Ever since, conservatives have smoldered over what they see as Roberts’s betrayal. These resentments were what led to Donald Trump’s fulminations against Roberts during the 2016 campaign. The conservative justices and their clerks knew Roberts had switched, and someone let word slip out. Such finger-pointing leaks were unprecedented. But the fact of the leaks reflected how much the conservative justices felt they had been duped.

The chief justice thought that Obamacare presented a close case and that Congress was entitled to the benefit of the doubt. Seeing himself as the steward of the Court’s prestige, Roberts chose to keep the Court out of harm’s way.
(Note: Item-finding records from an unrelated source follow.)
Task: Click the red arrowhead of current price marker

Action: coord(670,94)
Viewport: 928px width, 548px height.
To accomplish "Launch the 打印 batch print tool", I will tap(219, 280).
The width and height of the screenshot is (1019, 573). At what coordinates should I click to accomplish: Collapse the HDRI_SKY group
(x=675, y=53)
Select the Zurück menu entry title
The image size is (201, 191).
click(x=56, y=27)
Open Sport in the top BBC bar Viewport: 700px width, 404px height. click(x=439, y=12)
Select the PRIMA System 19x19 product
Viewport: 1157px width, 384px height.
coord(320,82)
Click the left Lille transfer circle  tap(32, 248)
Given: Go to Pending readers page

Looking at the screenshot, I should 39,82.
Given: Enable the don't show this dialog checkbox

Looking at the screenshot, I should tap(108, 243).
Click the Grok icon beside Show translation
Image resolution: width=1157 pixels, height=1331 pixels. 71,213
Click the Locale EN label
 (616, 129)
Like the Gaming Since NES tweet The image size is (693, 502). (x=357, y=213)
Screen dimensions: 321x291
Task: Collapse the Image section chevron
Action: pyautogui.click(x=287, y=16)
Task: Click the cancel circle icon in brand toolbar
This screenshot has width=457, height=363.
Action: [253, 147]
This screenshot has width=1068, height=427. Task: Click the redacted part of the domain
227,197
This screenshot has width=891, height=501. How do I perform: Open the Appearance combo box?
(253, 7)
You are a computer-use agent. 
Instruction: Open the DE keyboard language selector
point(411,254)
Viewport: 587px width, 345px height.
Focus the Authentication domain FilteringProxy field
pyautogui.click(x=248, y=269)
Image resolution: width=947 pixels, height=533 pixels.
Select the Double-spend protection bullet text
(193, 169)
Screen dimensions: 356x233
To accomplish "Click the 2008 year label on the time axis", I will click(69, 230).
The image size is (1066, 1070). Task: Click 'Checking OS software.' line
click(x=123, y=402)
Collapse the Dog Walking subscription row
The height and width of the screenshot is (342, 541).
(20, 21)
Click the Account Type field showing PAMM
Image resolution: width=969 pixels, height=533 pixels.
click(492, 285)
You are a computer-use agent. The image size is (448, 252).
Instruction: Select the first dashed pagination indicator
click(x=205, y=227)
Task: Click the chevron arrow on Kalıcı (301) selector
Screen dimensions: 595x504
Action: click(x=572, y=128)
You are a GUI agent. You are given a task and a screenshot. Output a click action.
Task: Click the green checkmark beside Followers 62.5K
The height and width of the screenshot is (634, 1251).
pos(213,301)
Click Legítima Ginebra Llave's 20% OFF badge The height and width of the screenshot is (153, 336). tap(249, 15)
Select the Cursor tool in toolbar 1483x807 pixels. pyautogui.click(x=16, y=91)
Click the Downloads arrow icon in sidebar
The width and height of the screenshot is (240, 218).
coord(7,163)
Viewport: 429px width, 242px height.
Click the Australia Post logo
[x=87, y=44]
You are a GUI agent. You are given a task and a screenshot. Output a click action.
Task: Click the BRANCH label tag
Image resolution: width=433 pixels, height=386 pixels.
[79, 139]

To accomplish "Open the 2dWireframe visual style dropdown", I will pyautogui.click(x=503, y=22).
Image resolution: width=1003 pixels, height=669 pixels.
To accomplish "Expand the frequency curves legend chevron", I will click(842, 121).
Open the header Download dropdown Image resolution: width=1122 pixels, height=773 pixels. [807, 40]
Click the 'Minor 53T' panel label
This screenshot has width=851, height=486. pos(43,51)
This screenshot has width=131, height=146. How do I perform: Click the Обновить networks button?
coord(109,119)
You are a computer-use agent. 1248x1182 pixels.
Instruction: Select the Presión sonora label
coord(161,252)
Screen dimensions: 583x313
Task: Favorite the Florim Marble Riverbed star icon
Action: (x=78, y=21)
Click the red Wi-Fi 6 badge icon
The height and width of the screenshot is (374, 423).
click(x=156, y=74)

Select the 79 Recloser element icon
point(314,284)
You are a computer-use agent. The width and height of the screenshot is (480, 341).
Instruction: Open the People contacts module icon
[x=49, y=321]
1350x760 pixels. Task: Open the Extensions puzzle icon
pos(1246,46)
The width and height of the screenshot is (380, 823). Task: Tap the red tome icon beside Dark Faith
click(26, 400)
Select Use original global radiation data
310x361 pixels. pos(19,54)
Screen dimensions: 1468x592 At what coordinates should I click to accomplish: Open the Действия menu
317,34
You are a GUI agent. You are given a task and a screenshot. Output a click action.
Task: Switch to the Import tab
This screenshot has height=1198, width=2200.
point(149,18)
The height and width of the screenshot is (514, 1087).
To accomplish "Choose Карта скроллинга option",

He had failed to do so, for example, in Citizens United (the 2010 ruling that struck down campaign-finance regulations passed by Congress) and Heller (the 2008 ruling that invalidated handgun restrictions imposed by the D.C. city council). But now, at least in this one case, four months before a presidential election, he had become a judicial statesman—an advocate not for this or that issue, but for the Court itself. Maybe he was acting with the judicial humility he had often counseled for others—judicial “politics” in the best sense.

If so, in an age when the Supreme Court has become aggressively interventionist and triumphantly ascendant, Roberts’s destiny might be, as he wished aloud, to do great things. The alternative risks even further descent by the Court into partisan muck—and invites massive opprobrium from the body politic. History has proved that ends very badly for the Court.

David A. Kaplan is the author of The Most Dangerous Branch: Inside the Supreme Court, on which this piece is based. Kaplan interviewed a majority of the justices and 65 law clerks for the book, all on background. Those justices to whom Kaplan didn’t speak were given an opportunity to comment on what would be written about them.